Sezione di testo:
-*-*-

Un BIG smile
Abbiamo incontrato Bjarke Ingels all’inizio di settembre allo showroom di Artemide a Milano per il lancio delle nuove lampade firmate BIG durante la Design Week 2021. Per l’occasione siamo passati dal micro al macro, partendo dalle lampade in vetro soffiato fino alla progettazione di città utopiche da zero, senza aver trascurato l’idea di mobili robotici “galanti”. Non avevo mai incontrato Ingels di persona, la mia opinione su di lui era basata solo sull’osservazione della massiccia produzione architettonica del suo studio negli ultimi 15 anni, sul film BIG Time a lui dedicato, sui racconti dei colleghi, sulle decine di articoli lusinghieri letti nel tempo e sulle immagini di Google di questo avvenente giovane danese. Quelle foto risalgono a quando ha fondato il suo studio a 32 anni – oggi ne ha 47 – ma il suo atteggiamento è rimasto quello di un giovane creativo, spontaneo, forse apparentemente ingenuo. Ha proposto di fare l’intervista all’aperto in una bella serata di fine estate, con un bicchiere di vino bianco in mano, sorriso caldo e voce ferma, pragmatica: Ingles sa come farti sentire a tuo agio e questo potrebbe essere il primo motivo per cui tutti vogliono stargli vicino, oltre alle sue qualità professionali.

-*-*-

Materiale:
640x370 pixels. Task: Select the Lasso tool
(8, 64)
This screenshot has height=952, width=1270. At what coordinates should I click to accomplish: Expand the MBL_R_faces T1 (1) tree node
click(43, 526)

-*-*-

Quesiti e compiti:
a – Secondo il testo su Bjarke Ingels, quanti anni aveva l'architetto quando ha fondato il suo studio?
b – Traduca in inglese la seguente frase del testo su Bjarke Ingels: "Abbiamo incontrato Bjarke Ingels all’inizio di settembre allo showroom di Artemide a Milano per il lancio delle nuove lampade firmate BIG durante la Design Week 2021."

Risposte scritte:
a – 32 anni.

b – We met Bjarke Ingels in early September at the Artemide showroom in Milan for the launch of the new BIG-designed lamps during Design Week 2021.